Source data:
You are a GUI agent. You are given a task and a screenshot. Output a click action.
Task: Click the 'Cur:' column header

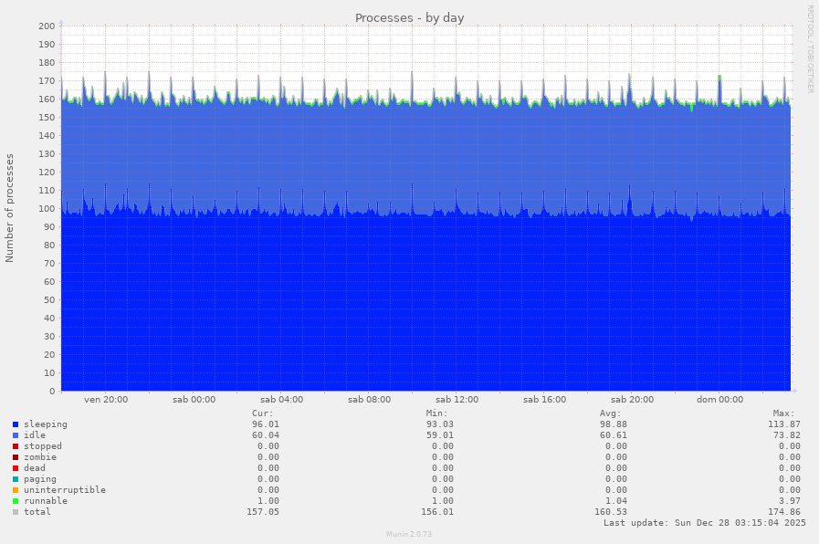click(262, 413)
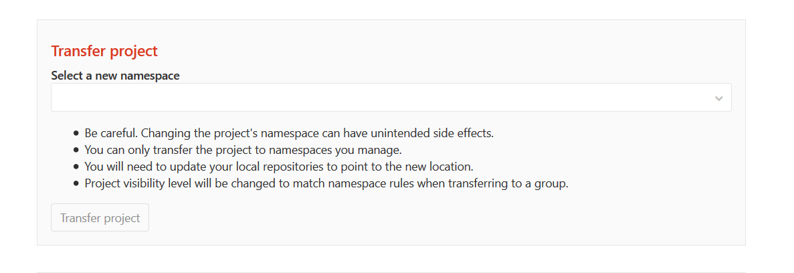This screenshot has height=273, width=794.
Task: Click the 'Be careful' warning text
Action: [288, 132]
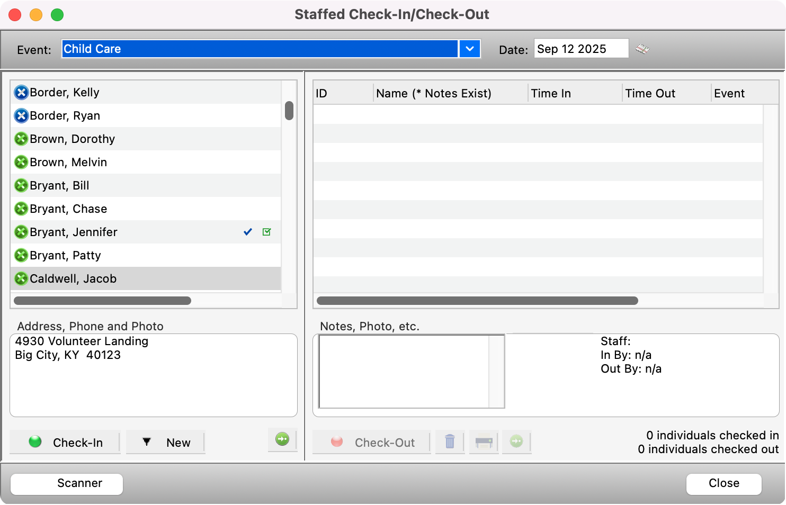Viewport: 786px width, 505px height.
Task: Click the green dot on the Check-In button
Action: point(35,441)
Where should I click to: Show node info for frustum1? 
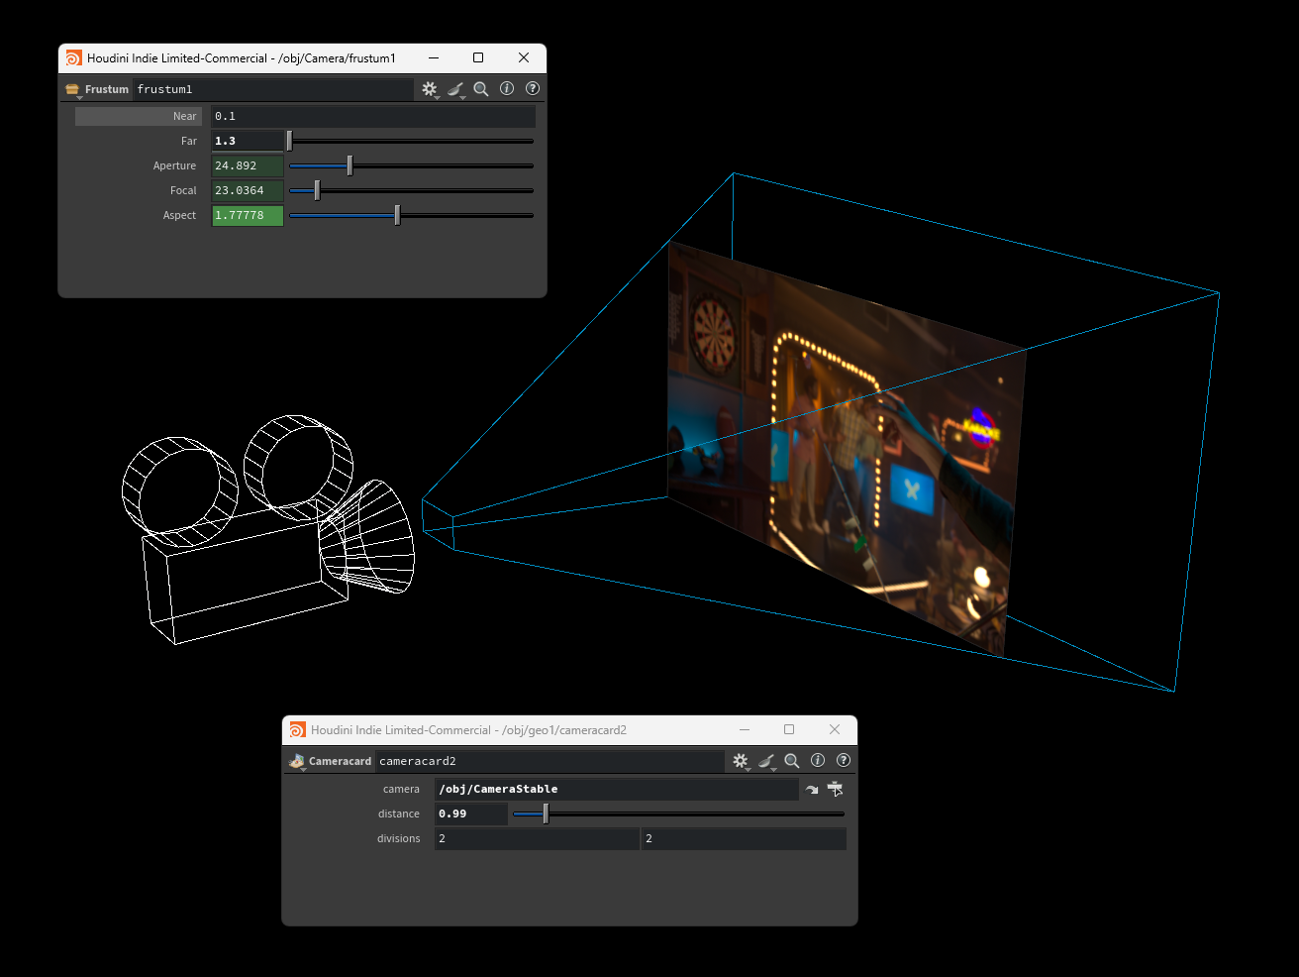coord(507,89)
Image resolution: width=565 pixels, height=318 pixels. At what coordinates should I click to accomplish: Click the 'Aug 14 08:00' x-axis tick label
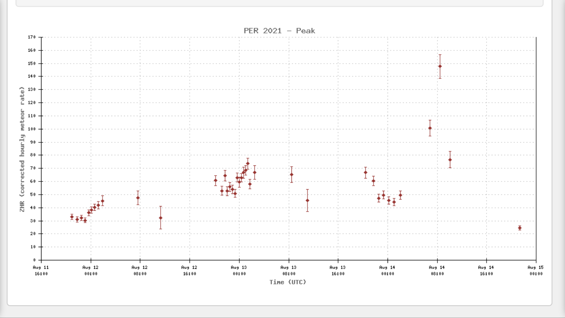tap(437, 271)
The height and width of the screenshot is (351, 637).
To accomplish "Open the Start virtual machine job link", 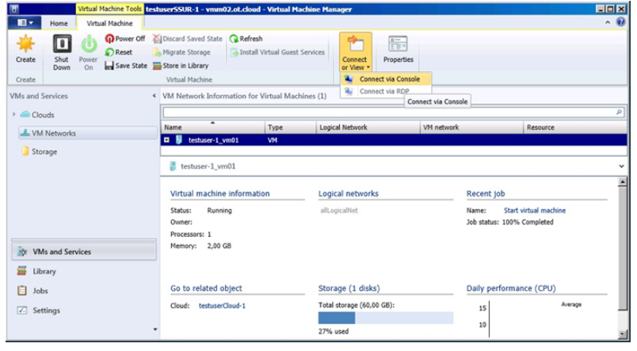I will [x=535, y=211].
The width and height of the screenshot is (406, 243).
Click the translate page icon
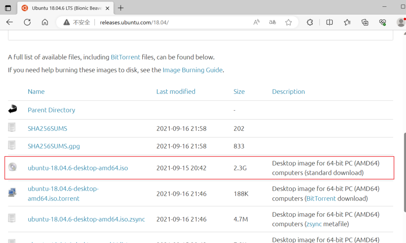(x=272, y=22)
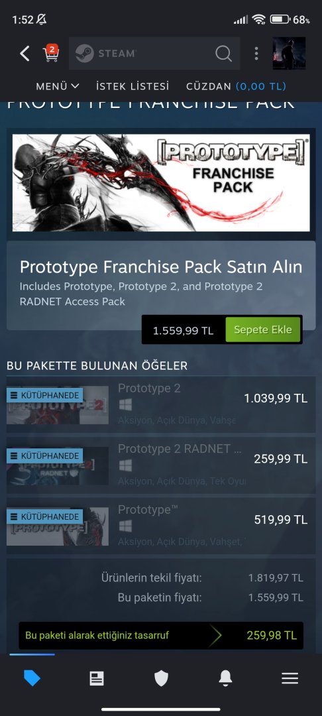322x716 pixels.
Task: Focus the Steam search field
Action: (154, 54)
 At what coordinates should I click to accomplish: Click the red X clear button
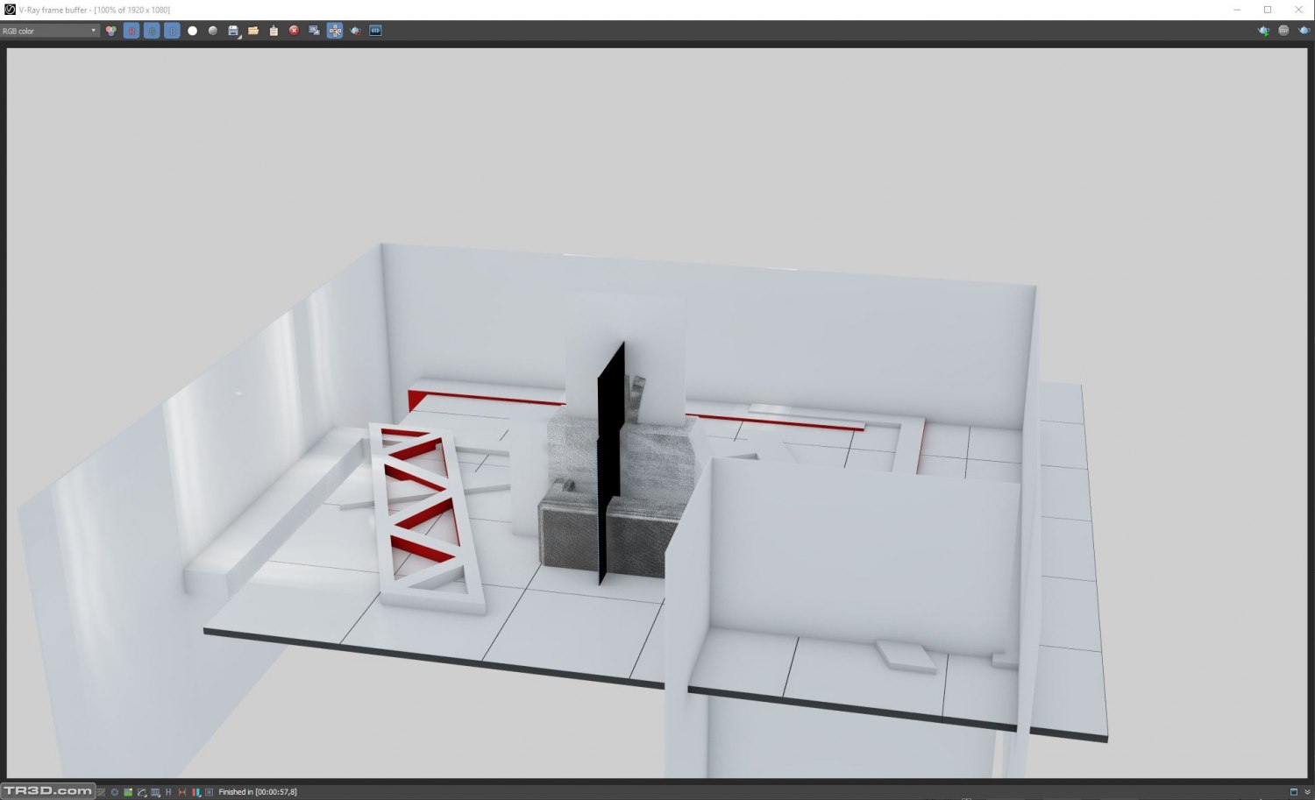click(294, 31)
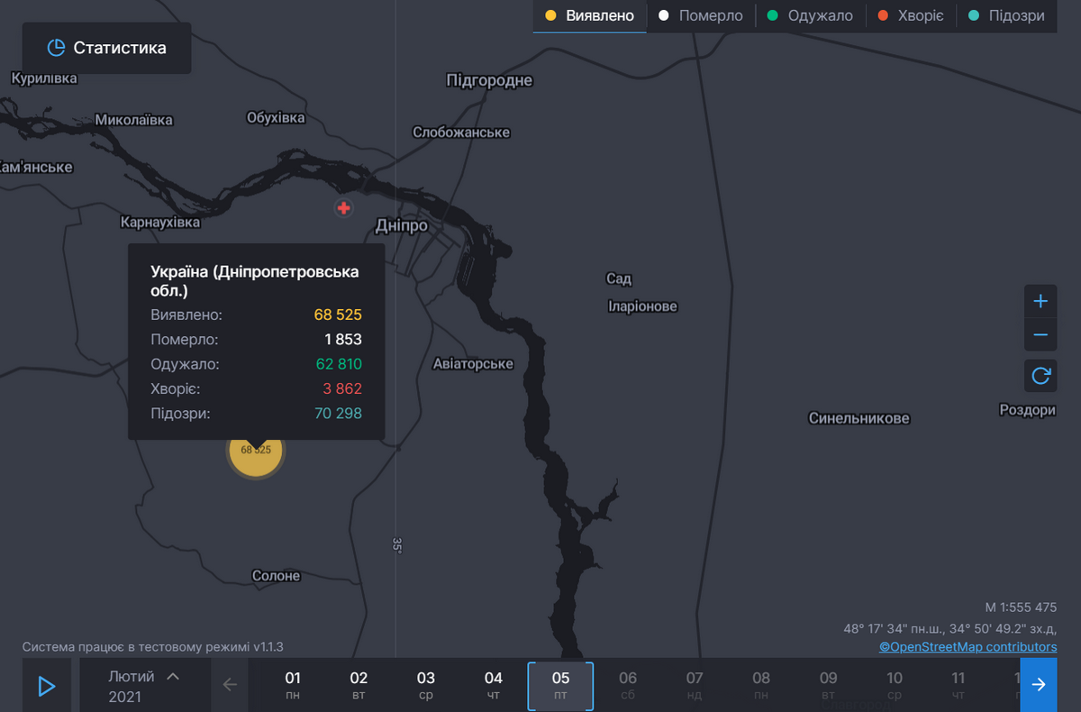Image resolution: width=1081 pixels, height=712 pixels.
Task: Go back in dates with the left arrow
Action: click(230, 685)
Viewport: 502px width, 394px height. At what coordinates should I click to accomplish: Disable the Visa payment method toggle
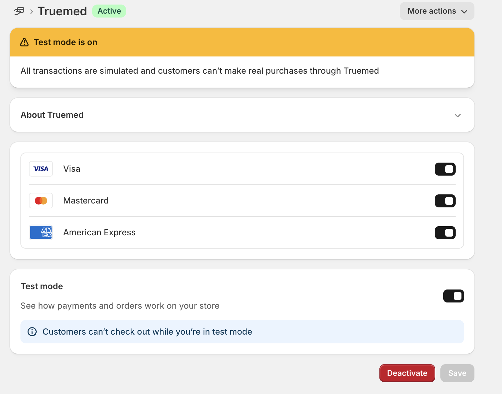tap(445, 169)
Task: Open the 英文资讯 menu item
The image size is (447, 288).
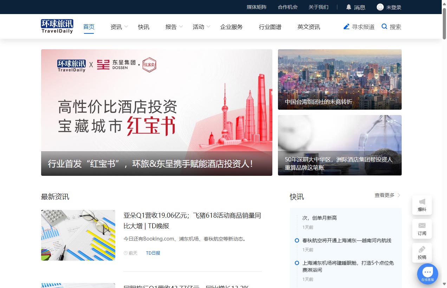Action: 308,26
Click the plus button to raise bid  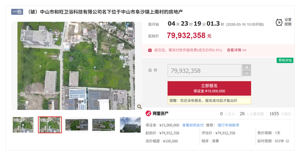[246, 67]
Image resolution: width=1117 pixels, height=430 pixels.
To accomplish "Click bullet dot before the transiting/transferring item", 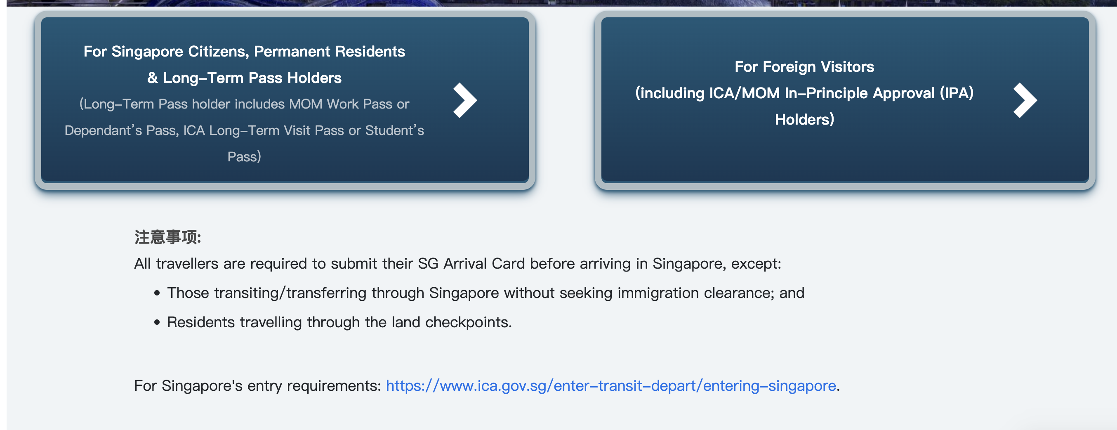I will click(157, 293).
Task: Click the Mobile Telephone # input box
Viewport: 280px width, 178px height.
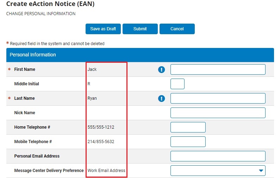Action: (188, 142)
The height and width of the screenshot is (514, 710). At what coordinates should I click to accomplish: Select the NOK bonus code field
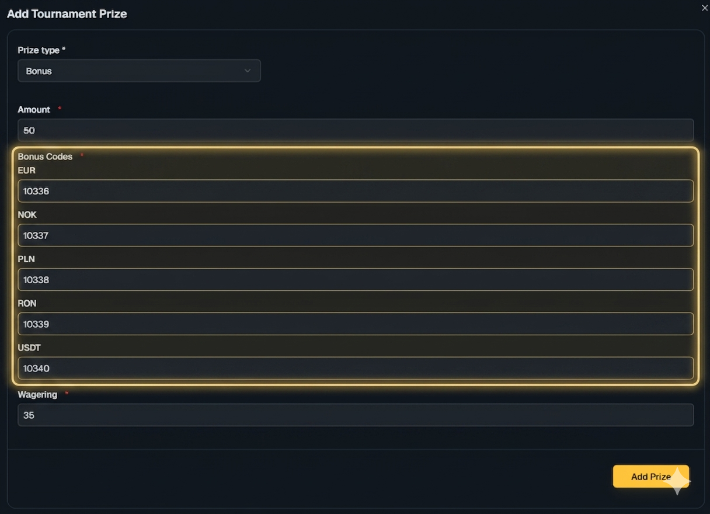click(x=356, y=235)
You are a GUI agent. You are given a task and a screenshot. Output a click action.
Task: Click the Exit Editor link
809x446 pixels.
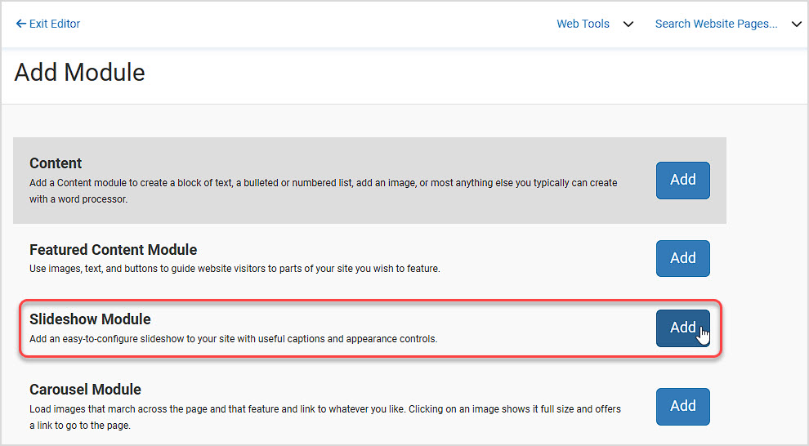point(48,24)
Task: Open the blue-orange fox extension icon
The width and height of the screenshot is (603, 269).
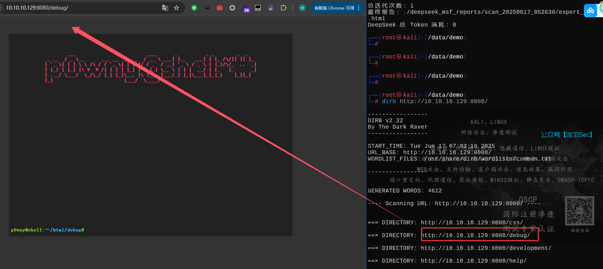Action: (x=271, y=8)
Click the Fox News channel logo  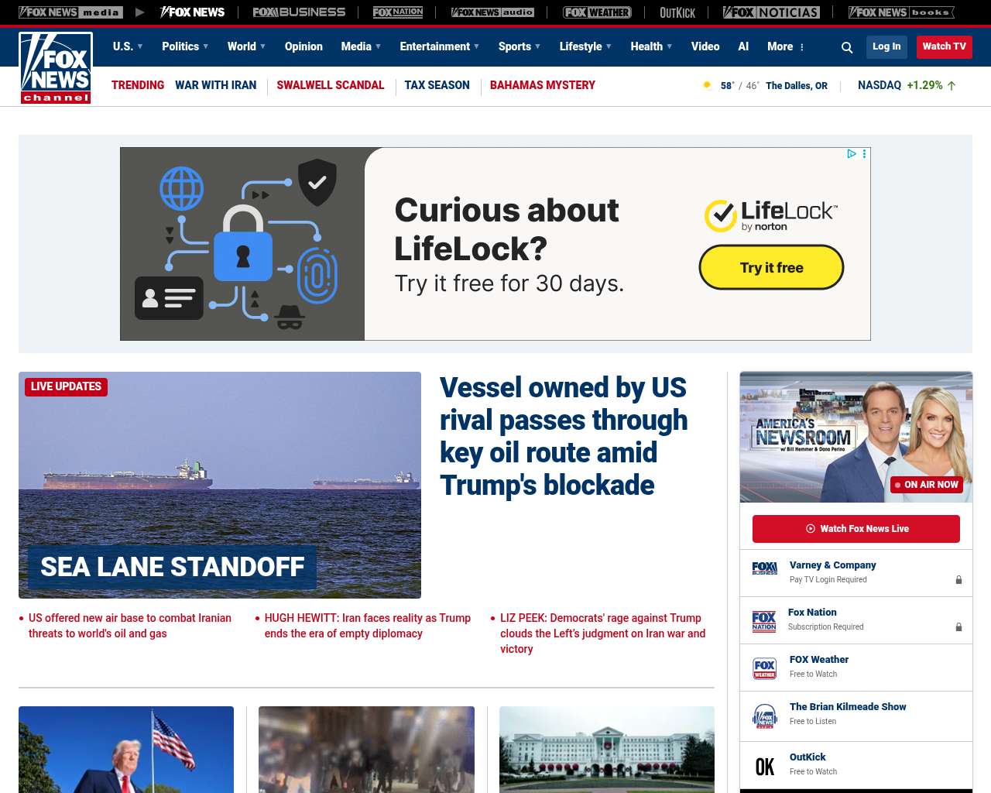(x=56, y=68)
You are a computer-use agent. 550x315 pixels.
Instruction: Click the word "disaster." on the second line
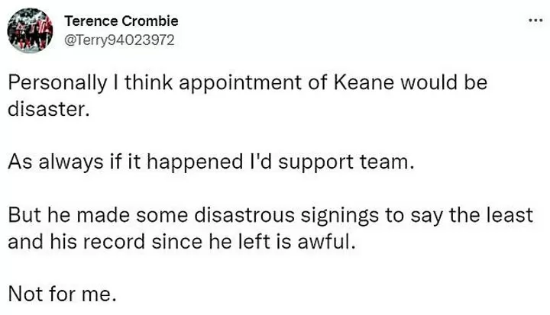coord(49,110)
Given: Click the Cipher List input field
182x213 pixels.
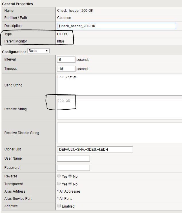Looking at the screenshot, I should pyautogui.click(x=95, y=149).
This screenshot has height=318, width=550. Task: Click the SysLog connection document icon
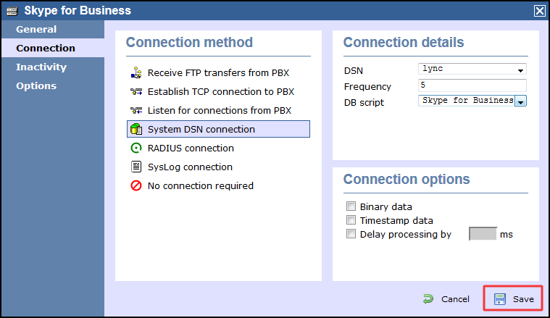coord(136,167)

REQUIREMENT> Find the word "input" in the entries above and gather every line that holds it.

RESULT OF THE EXERCISE>
Task: Click the Mobile Telephone # input box
Given: Click the Cipher List input field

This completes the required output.